___ PASAJE CITADO ___
Nacional

Contra el carnaval en la nueva España

Terminaban la Semana Santa y la Pascua, y los habitantes de la Nueva España, en su fuero interno, comenzaban a esperar el regreso, a la vuelta de un año, de ese espacio donde todo se valía y todo era risas y fiesta: el carnaval. Pero a medida que los reyes de España se volvieron más modernos, las fiestas populares que ganaban la calle empezaron a resultar profundamente incómodas, y se discurrieron medidas diversas para ahogar ese estallido de alegría desbocada que era el preámbulo a la Cuaresma

Carnaval en Venecia
Tres días duraba el carnaval en la ciudad de México en los siglos virreinales, y al amparo de los disfraces, se tejían romances, travesuras y pequeños crímenes. Por eso las autoridades acabaron prohibiendo el uso de máscaras y antifaces en el siglo XVIII Tres días duraba el carnaval en la ciudad de México en los siglos virreinales, y al amparo de los disfraces, se tejían romances, travesuras y pequeños crímenes. Por eso las autoridades acabaron prohibiendo el uso de máscaras y antifaces en el siglo XVIII (Especial)
___
▶ _POR HACER_
Por favor, prosigue el texto sobre el carnaval en la Nueva España a partir de su última frase. Las líneas no hacen falta.
___ LÍNEAS EXTRAÍDAS ___
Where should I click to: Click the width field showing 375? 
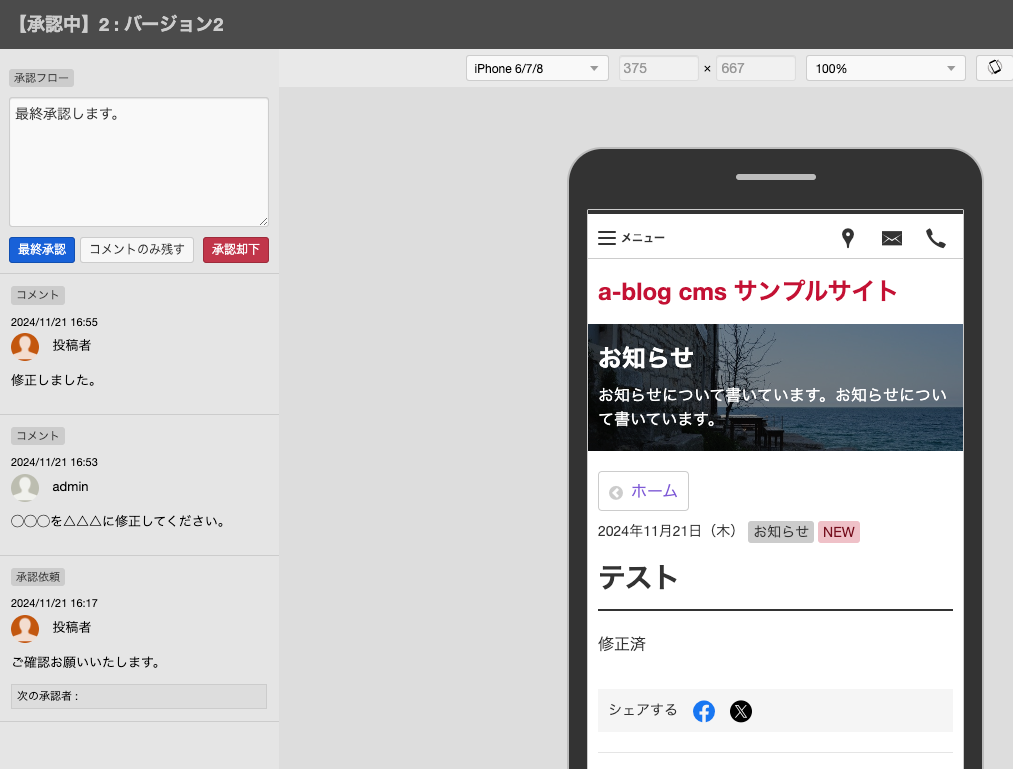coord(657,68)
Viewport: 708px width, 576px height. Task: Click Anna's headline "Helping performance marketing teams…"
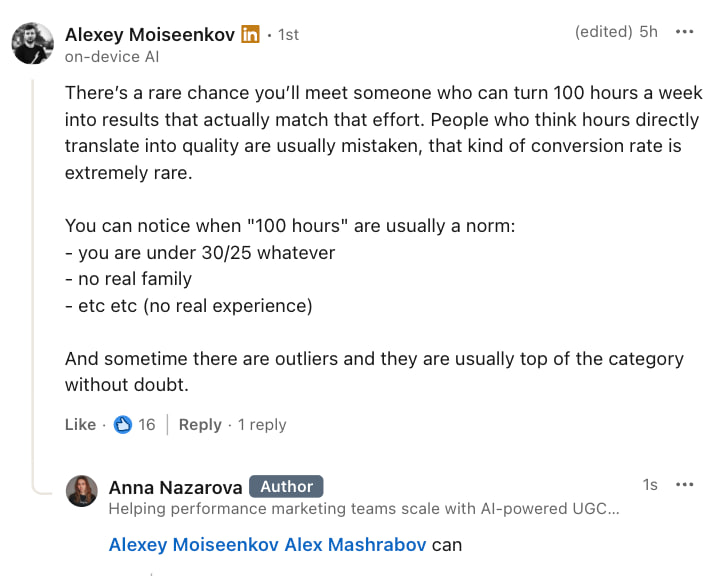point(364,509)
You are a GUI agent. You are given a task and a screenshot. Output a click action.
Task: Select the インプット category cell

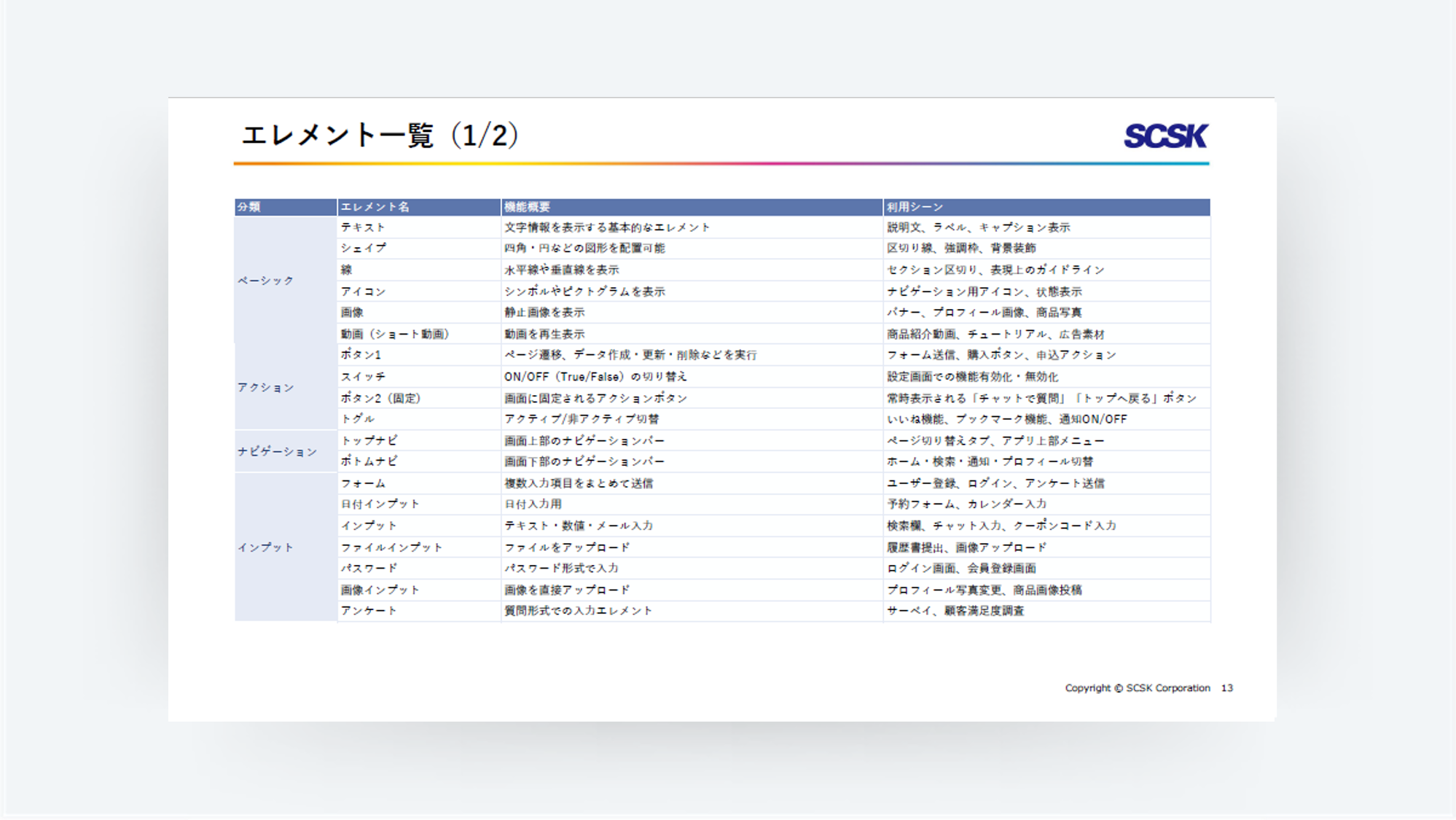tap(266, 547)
___
___ LÍNEAS EXTRAÍDAS ___
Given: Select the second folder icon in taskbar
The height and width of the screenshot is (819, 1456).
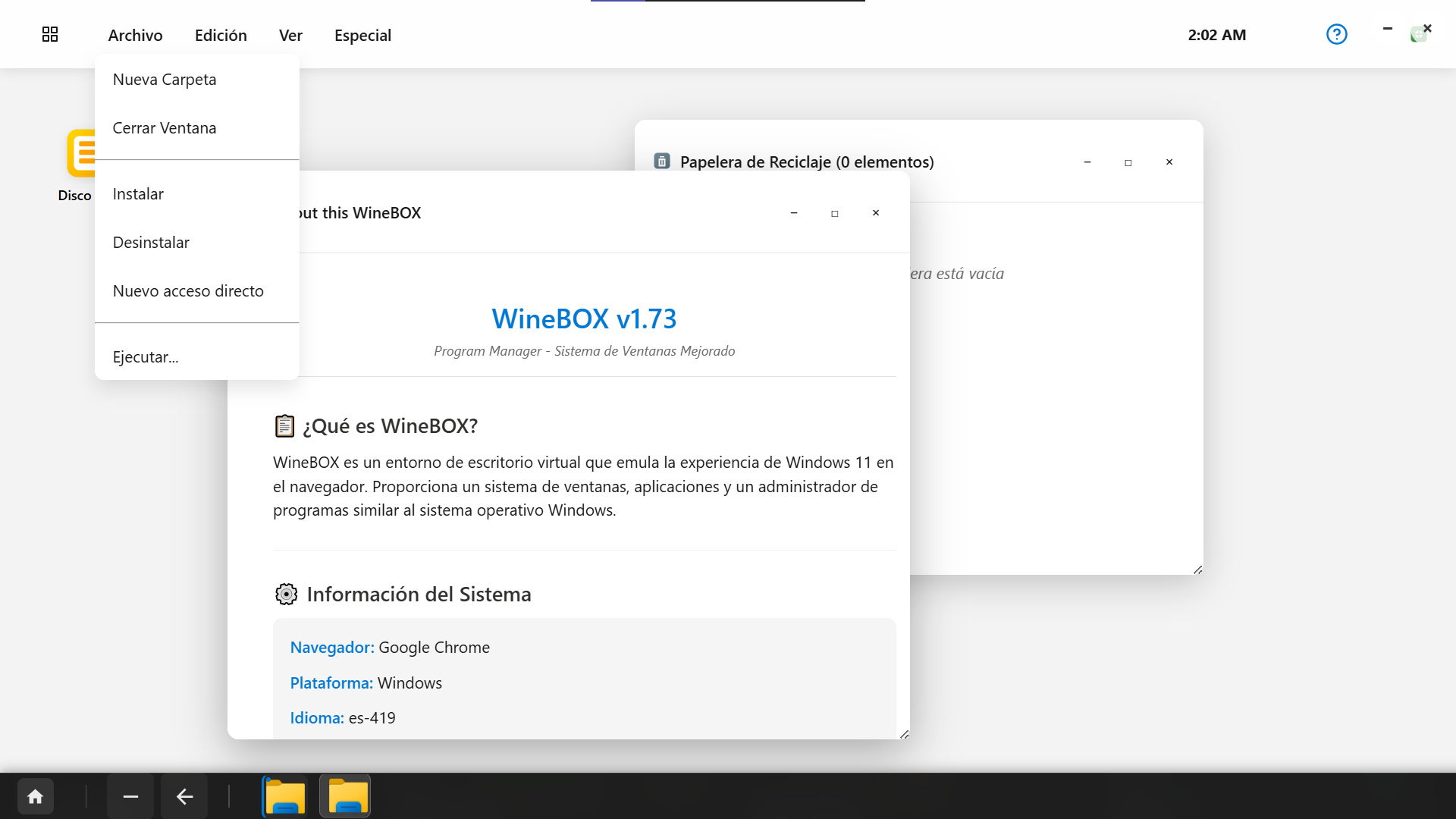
___
▶ _RESULTADO DEL EJERCICIO_
Carnaval: fiesta y máscara; oportunidad de hacer mil diabluras amparados en la protección e impunidad que da un antifaz o un disfraz. Eso era, en la Nueva España, ese periodo previo a los días de oración, ayuno y recogimiento que constituyen el camino hacia la Semana Santa. Se terminaba la Pascua, y, en el fondo de su corazón, muchos empezaban a esperar a que volvieran esos días trepidantes, donde las pasiones y las tentaciones afloraban, incomodando a las buenas conciencias del reino.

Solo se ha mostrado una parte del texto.